Rewrite the lines from the one containing "Image resolution: width=589" through the one containing "chrometa.harvestapp.com domain text" as a numbered list, skipping any blank lines.

---+---

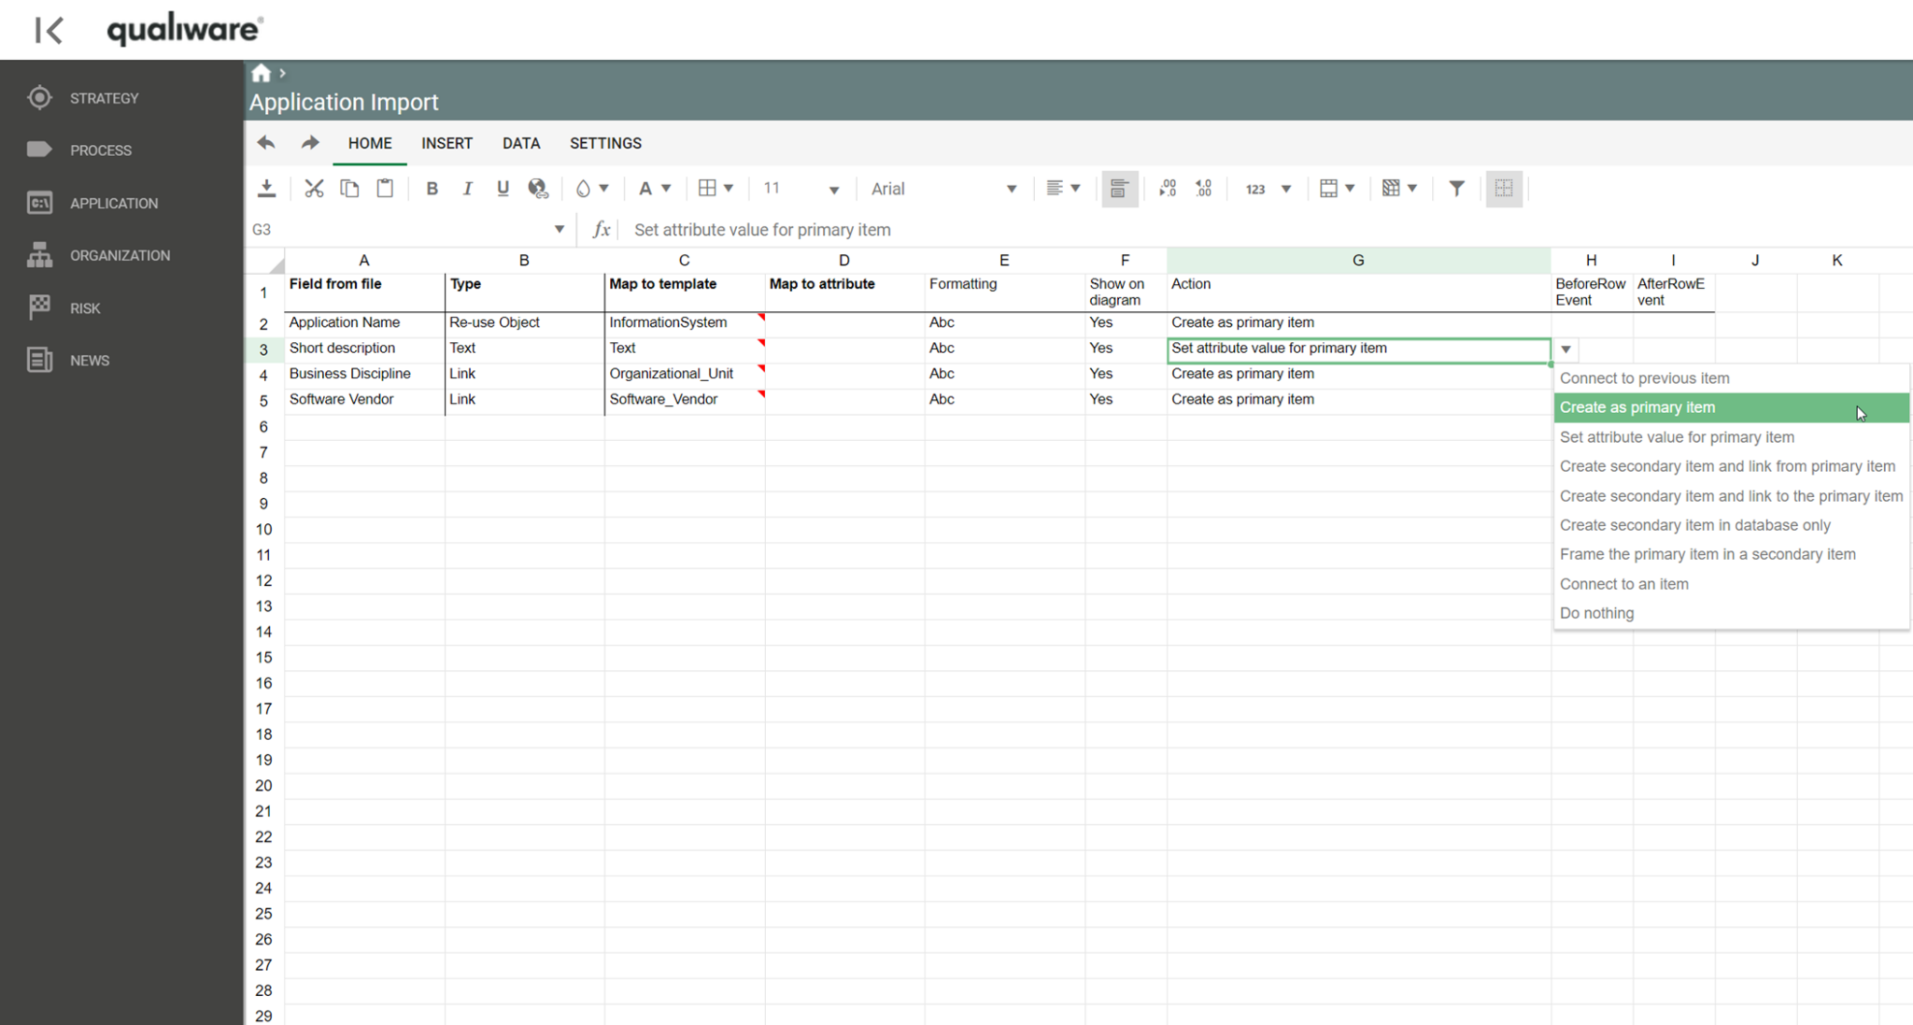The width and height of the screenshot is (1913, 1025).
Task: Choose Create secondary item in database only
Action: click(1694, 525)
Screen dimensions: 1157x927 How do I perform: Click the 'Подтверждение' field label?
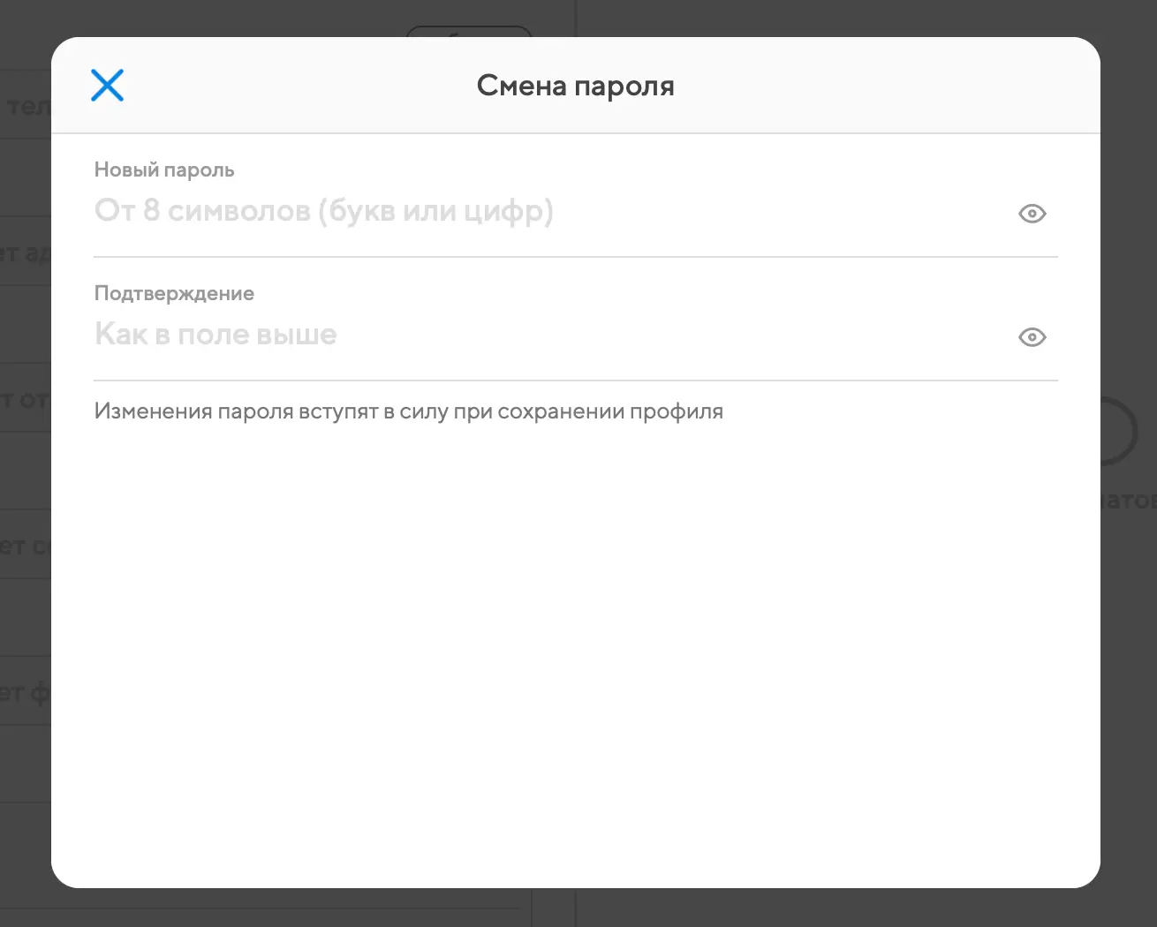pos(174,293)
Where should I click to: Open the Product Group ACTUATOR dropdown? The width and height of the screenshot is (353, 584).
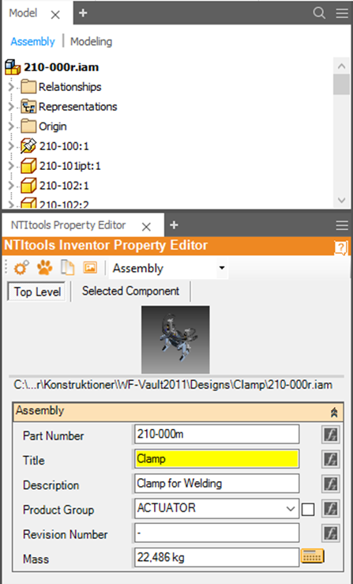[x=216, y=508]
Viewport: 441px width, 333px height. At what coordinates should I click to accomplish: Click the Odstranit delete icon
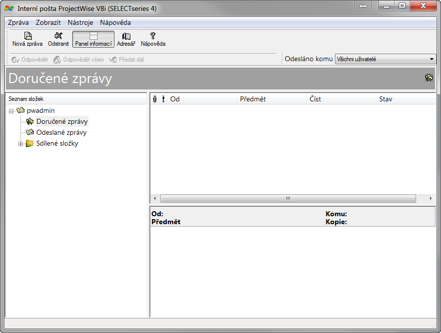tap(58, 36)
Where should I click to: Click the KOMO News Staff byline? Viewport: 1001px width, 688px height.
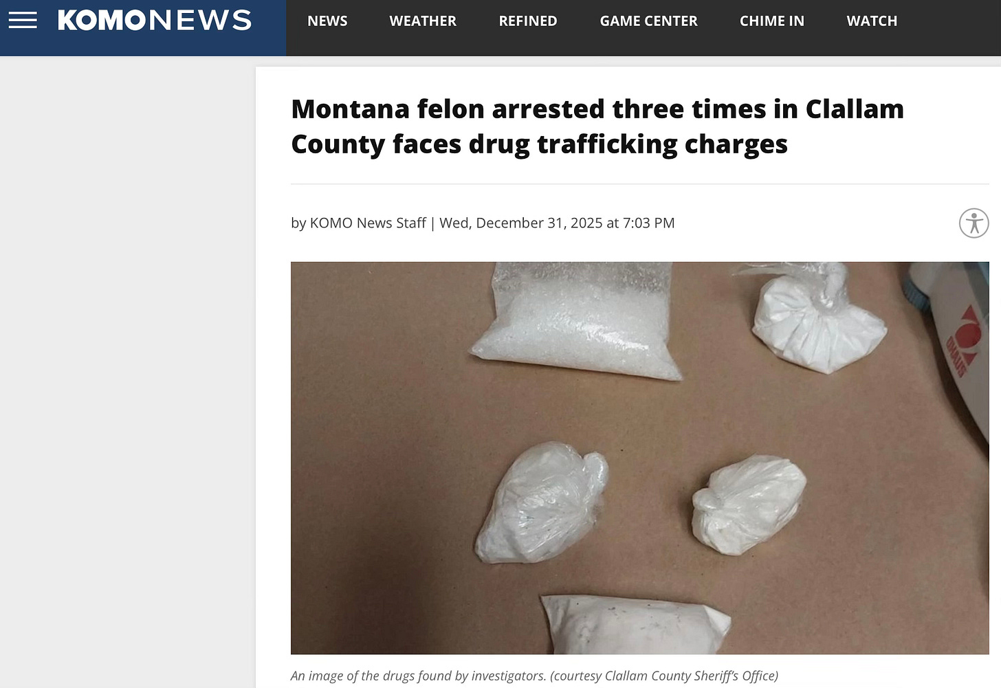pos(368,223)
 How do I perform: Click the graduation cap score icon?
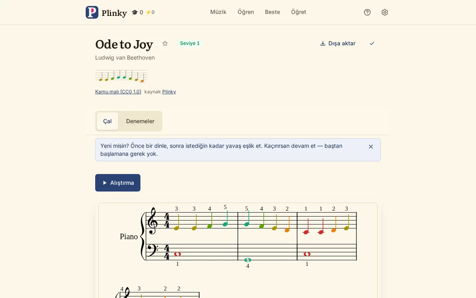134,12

---+---

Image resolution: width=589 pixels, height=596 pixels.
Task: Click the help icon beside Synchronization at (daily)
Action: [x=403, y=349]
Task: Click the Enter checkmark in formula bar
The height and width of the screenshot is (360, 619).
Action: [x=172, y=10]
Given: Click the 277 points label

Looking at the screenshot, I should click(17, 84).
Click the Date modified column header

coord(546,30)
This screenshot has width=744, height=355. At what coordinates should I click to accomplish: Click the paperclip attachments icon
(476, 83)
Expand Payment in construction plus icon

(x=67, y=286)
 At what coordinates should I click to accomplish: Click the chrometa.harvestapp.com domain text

---+---

▶ Result of the exercise:
1. Image resolution: width=589 pixels, height=596 pixels.
2. Task: Click the help icon beside Synchronization at (daily)
3. Action: [x=403, y=349]
4. Task: Click the Enter checkmark in formula bar
5. The height and width of the screenshot is (360, 619).
6. Action: [x=172, y=10]
7. Given: Click the 277 points label
8. Looking at the screenshot, I should click(17, 84).
9. Click the Date modified column header
10. coord(546,30)
11. This screenshot has width=744, height=355. At what coordinates should I click to accomplish: Click the paperclip attachments icon
12. (476, 83)
13. Expand Payment in construction plus icon
14. (x=67, y=286)
15.  At what coordinates should I click to accomplish: Click the chrometa.harvestapp.com domain text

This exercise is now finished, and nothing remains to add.